I visited Ghana in November last year and since that visit, I have taken every possible opportunity to raise awareness of the skills drain and the calamitous effect it is having on the poorest countries of Africa and Asia. Since 1999, Ghana has lost more nurses than it has been able to train - to the UK, USA and Canada..

Mr Chairman, this isn't live aid, it's reverse aid. Medical education is estimated to cost Ghana 9 million US dollars per year - only for them to lose their qualified healthcare workers to the North. The UK is the world's fourth largest economy. It costs us £220,000 to train a doctor and £12,500 to train a nurse. We can afford it. We must afford it. It is completely pointless for the UK to give 300 million US dollars in aid to Africa if we then systematically rob them of their most precious resource - the skilled people who have the practical ability to prevent and treat disease.

We are not the worst offenders. We do at least have an ethical recruitment policy. But that is not the solution. Living and working conditions are so difficult in Africa, and major shortages exist here in Britain. We don't need to recruit - there is a vacuum effect. It is dramatic and it is set to get far, far worse.

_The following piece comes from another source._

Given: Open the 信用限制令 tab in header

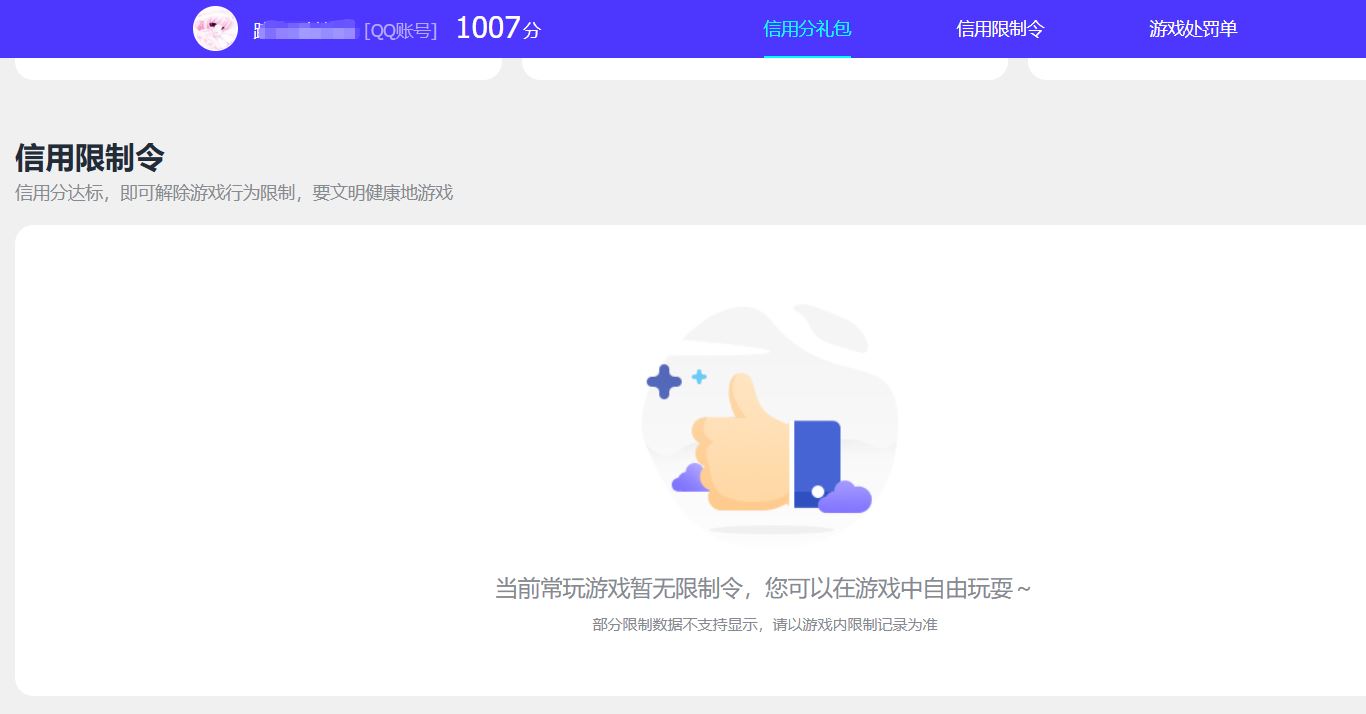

The USA has identified a need for one million more health care workers over the next 15 years. It wants `200,000 more doctors and 800,000 more nurses.
It has no plans to become self sufficient by training more. Health care professionals are a commodity to be bought and sold on the world market. We have to try to get Governments to change course.

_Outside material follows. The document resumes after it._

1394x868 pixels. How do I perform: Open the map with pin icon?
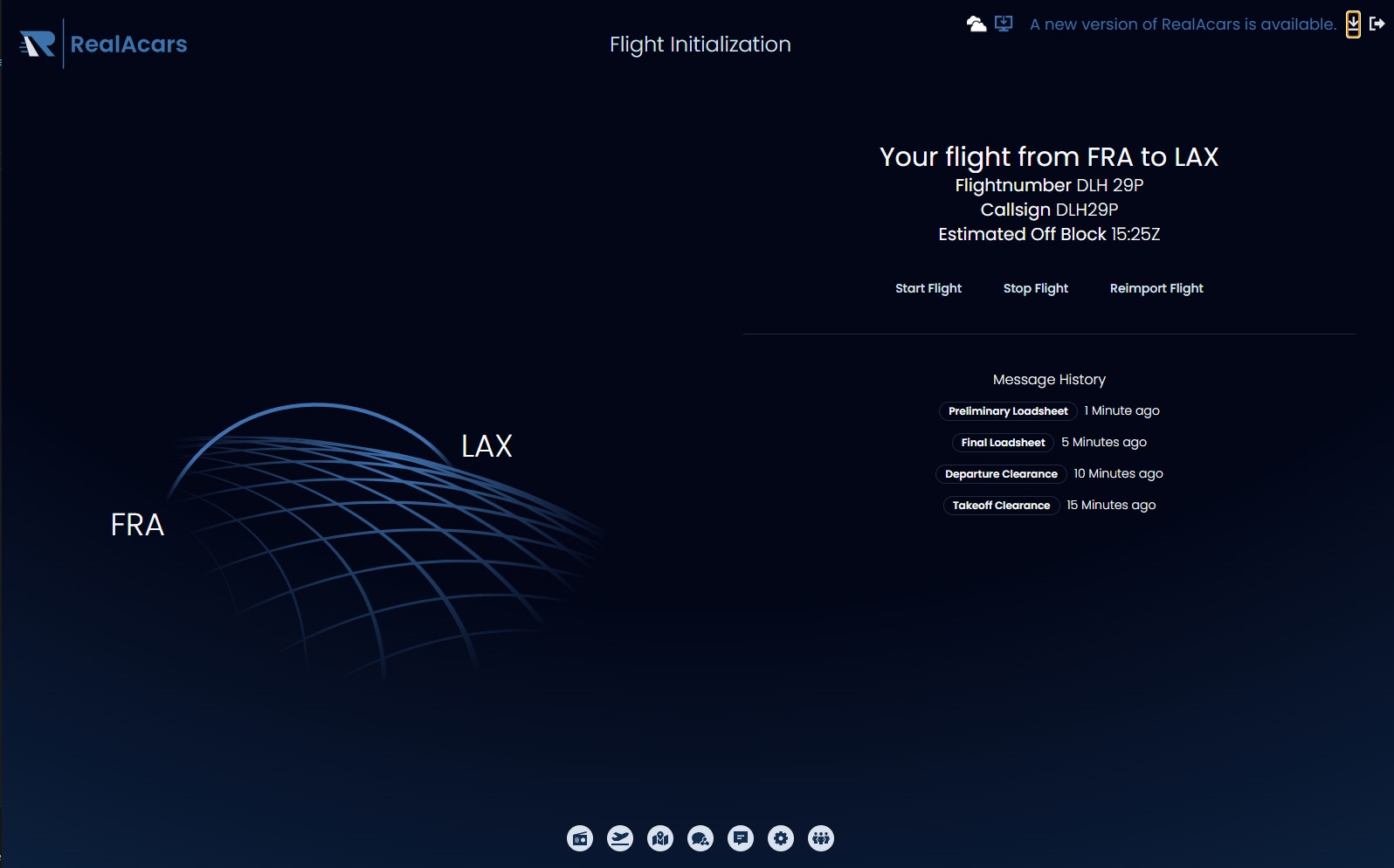(x=660, y=838)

Let us be quite clear on this. We are not talking about closing our doors to overseas colleagues. International exchange and collaboration must continue. Two way movement and migration is a good thing. But the rape of the poorest countries must stop.

So that is one very clear moral and ethical priority for the new Government as it chairs the G8 summit next week

Mr Chairman, The BMA has had a good year. We are financially sound. We have a dynamic new Chief Executive; the BMJ Publishing Group has an entirely new top team and is going from strength to strength. Our influence is growing because we use reasoned argument based on facts and we are beginning to see the results of this in areas as diverse as Modernising Medical Careers, Payment by Results, and public policy on smoking, sexual health and other important issues. Sam Everington, the Deputy Chairman of Council has challenged us to address difficult issues such as diversity so that the BMA can become much more representative of the members we serve.

When we decide to use our immense power and influence for good we are almost unstoppable. But we will not make a difference if we are outside the door. The Government, like nature, abhors a vacuum.

If we - the authoritative, evidence-based, professional voice of UK doctors do not engage with politicians on health service reforms, some one else will.

Colleagues, let us have the courage of our deeply held convictions. I believe in the NHS - you believe in the NHS - we have given our lives to it. We don't fear change, we welcome it. But let us make sure the changes are ones that really work, for the managers, for the nurses, for doctors but most important of all, for the patients. Let's get inside the room where decisions are made and help shape the future.